I'm setting up my 150G soon and I'd really like some stock ideas.

I'm looking for really colorful CA's that will tolerate eachother but I know this is a tough request.

Can anything get along with an escondido, festae, or maculicauda?

The more activity the better but I also don't want fighting/injured fish..

Maybe one adult of the above and smaller Convicts?

Thanks for any help!

John


----------



## trimac (Mar 27, 2003)

Actually I would try those three-but make sure your Festae is female - those three would really look awesome!


----------



## trimac (Mar 27, 2003)

Male convict or even a Sal is possible!


----------



## tediumsdream (Feb 4, 2003)

Ah so a male festae would be a problem huh - too bad I like the males more than the females.

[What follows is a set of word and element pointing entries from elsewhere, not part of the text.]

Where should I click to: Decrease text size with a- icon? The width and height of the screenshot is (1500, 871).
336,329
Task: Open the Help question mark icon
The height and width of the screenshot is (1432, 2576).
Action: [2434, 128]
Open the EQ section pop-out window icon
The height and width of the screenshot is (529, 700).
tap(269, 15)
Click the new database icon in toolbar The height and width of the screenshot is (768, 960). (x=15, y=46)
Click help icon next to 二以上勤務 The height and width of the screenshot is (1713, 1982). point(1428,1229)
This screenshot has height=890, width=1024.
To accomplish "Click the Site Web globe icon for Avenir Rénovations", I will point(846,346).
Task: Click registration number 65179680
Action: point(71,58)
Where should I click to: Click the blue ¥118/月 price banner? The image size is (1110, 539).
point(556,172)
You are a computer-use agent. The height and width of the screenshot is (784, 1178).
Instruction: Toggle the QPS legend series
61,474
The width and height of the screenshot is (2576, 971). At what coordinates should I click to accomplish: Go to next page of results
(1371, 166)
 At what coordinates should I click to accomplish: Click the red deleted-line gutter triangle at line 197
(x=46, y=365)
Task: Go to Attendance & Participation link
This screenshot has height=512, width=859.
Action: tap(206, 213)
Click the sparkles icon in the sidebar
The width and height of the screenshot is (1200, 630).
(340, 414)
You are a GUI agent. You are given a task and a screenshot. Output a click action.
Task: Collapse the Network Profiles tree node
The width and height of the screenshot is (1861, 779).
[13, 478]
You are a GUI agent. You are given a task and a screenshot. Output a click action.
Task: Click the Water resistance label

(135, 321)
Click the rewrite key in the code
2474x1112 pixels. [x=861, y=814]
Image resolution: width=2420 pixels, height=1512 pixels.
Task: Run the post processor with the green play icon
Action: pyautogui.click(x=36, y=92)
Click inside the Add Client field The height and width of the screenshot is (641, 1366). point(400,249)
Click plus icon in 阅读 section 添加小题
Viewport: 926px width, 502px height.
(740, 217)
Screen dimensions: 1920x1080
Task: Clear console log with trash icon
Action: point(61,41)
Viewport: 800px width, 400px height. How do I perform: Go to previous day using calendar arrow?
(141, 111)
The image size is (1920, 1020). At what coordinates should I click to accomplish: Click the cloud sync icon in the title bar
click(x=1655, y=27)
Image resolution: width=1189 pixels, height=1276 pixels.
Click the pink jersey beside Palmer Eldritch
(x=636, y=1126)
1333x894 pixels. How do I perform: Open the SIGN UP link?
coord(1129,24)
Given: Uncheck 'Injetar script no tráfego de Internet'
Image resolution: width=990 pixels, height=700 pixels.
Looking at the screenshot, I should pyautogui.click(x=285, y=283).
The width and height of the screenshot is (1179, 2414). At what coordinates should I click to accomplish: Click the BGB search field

I don't want to have to experiment too much with this tank since the LFS's around here don't take in any fish and interested private hobbyists are hard to find. (Long Island)

You don't think there would be an aggression problem between those three?

If not I'd love to try it with some dithers just to mix up the crowd.

Thanks!

John


----------



## trimac (Mar 27, 2003)

Here's a few pointers
1. Male Festae can reach 16-20 inches and are a lot more aggressive than females.
2. Females grow slower and are tolerant of tankmates
3. Both Escondido and Black Belt have the same temperment and in the past I have successfully had these fish together.
4. The key is to get them small and at the same time
6. Another would be to have a lot of caves! I mean a lot! Check out my tank shot and you will get an idea.
You may want to get dithers, perhaps Silver Dollars that way your fish aren't that shy and your tank won't look bare.


----------



## tediumsdream (Feb 4, 2003)

The more I think about it the more I'm leaning toward getting a juvie male Festae and watching him grow up to be a brute.

I'm still undecided because I really wanted more cichlid interaction in this tank but it seems 150G isn't quite big enough to have a relatively peaceful environment without aggression and chasing.

Trimac, do your fish have ripped up fins or tails?

Has anyone had any experience with male Festae?

Are they a cool fish to keep solo like a Midas?

Thanks!

John


----------



## trimac (Mar 27, 2003)

Yes at the beginning-it is odd because (my fish atleast) were more aggressive as juvies it wasn't til they either reached 10 inches or after 2 years that they got used to each other and the aggression was like cut in half! Weird because most folks fish show more aggression as they age but in my 20 plus years of having cichlids it is the total opposite-I guess they get accustomed to one another?


----------



## tediumsdream (Feb 4, 2003)

This might be a silly question, but when fish get their tails and fins nipped on do they grow back perfectly or do they pretty much always have imperfections?

I ask because I tried growing out 2" grammodes, GT, and escondido in a 90G a few years back and the GT took a chomp out of the escondidos right fin, and it forever stayed bent.

This is something I definitely want to avoid in my new tank since that bent fin bothered me to no end :x

John


----------



## trimac (Mar 27, 2003)

Funny you say that 90% the fins grow back nicely but every now and then the fin never grows back had a Dovii lose a small piece of its dorsal fin and for 5-6 years it never grew back.


----------